(Stored items)

########

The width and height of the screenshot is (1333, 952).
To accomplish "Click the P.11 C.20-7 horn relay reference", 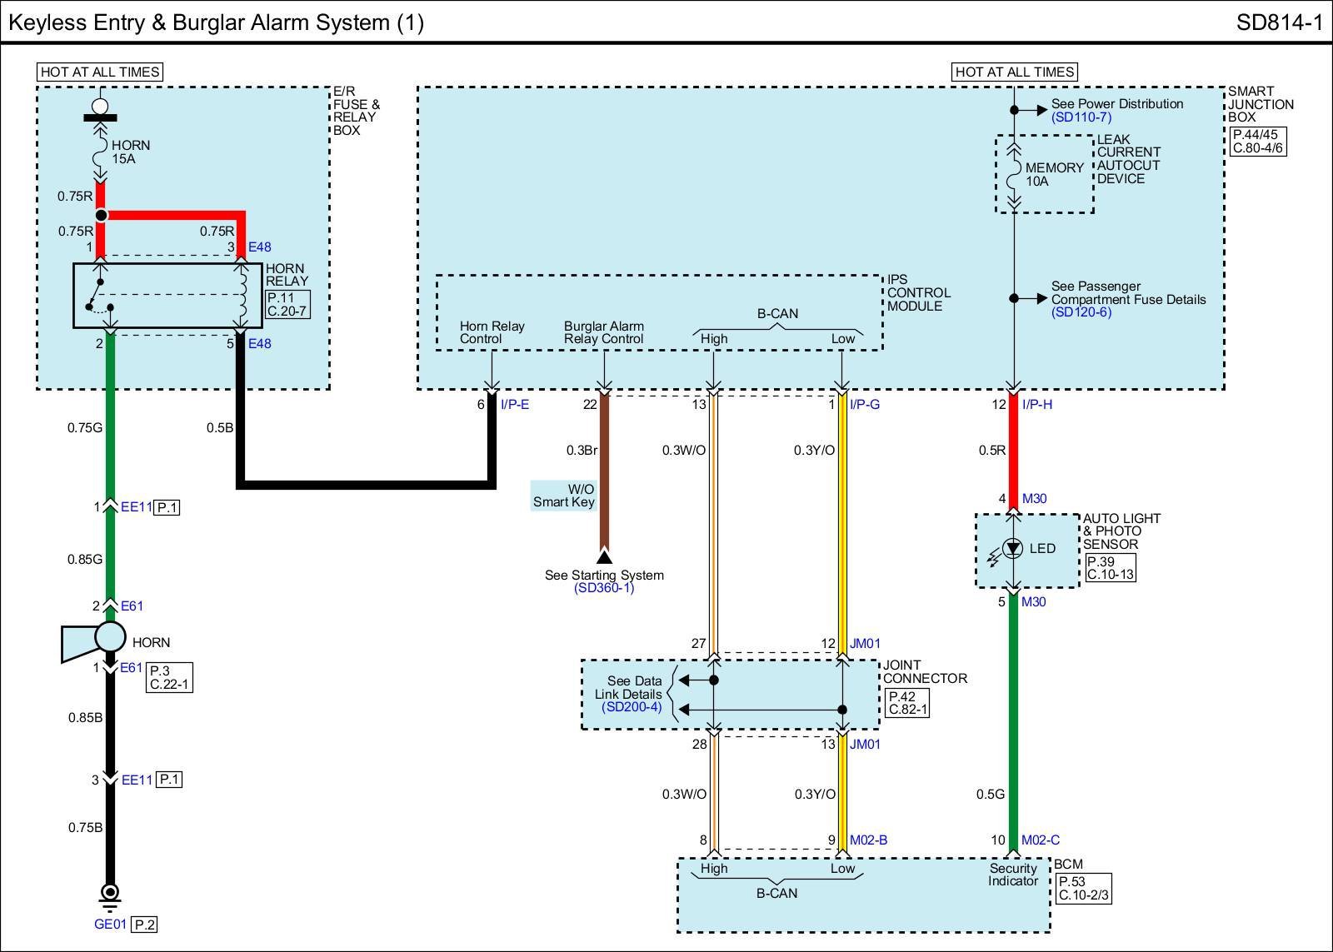I will tap(287, 304).
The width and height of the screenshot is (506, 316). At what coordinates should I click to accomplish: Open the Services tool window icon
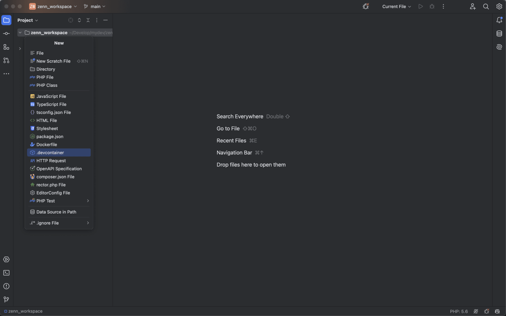(6, 259)
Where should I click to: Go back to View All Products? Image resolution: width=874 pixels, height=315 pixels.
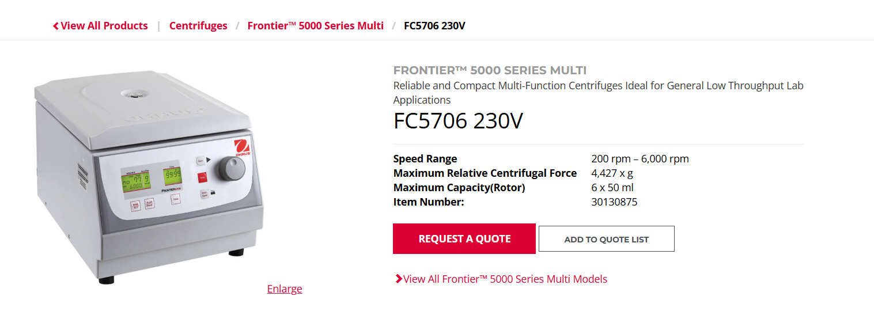click(x=104, y=26)
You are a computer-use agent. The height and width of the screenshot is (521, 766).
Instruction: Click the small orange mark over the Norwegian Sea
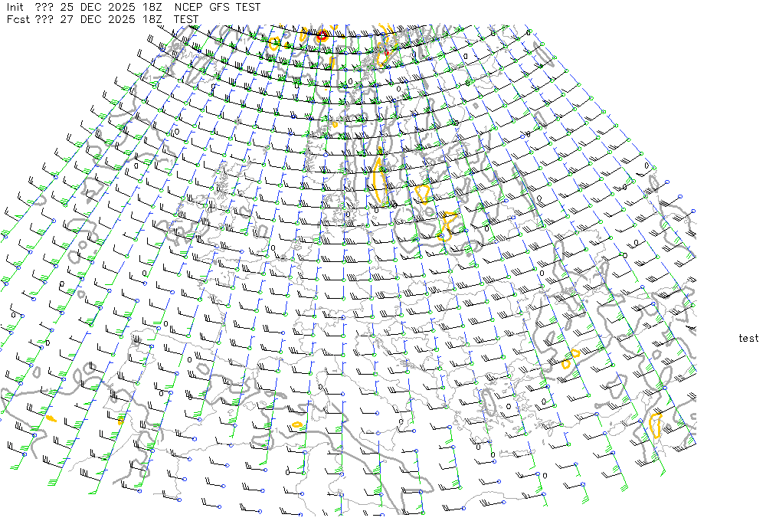tap(334, 123)
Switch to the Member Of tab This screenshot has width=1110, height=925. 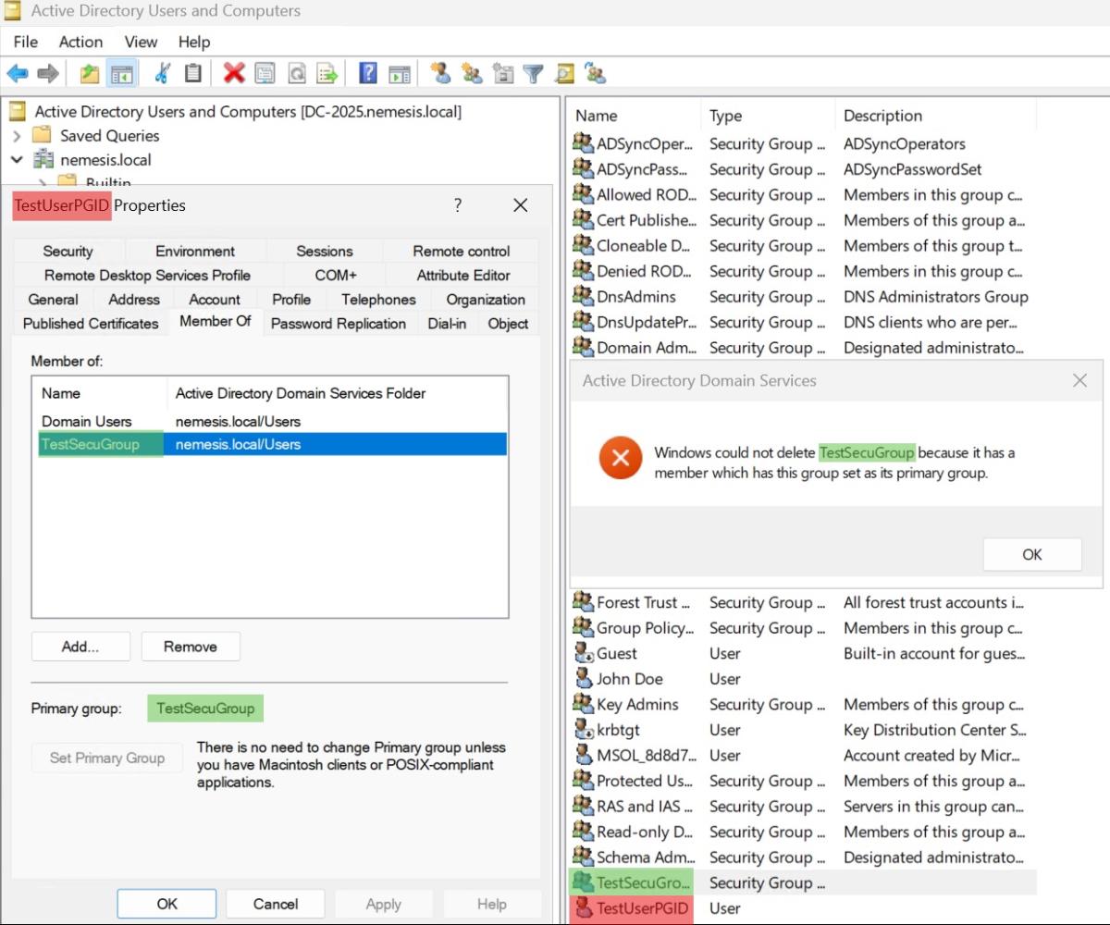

########

» **Activity**
Exactly the lines from the one that contains "The width and height of the screenshot is (506, 316)." through the last line of the records should be set down, and the pictures should be dropped.

» **Answer for this exercise**
The width and height of the screenshot is (506, 316). At what coordinates should I click to accomplish: Open the Services tool window icon
(6, 259)
Where should I click to: Go back to View All Products? Image resolution: width=874 pixels, height=315 pixels.
click(x=104, y=26)
You are a computer-use agent. The height and width of the screenshot is (521, 766).
Instruction: Click the small orange mark over the Norwegian Sea
tap(334, 123)
Switch to the Member Of tab This screenshot has width=1110, height=925. 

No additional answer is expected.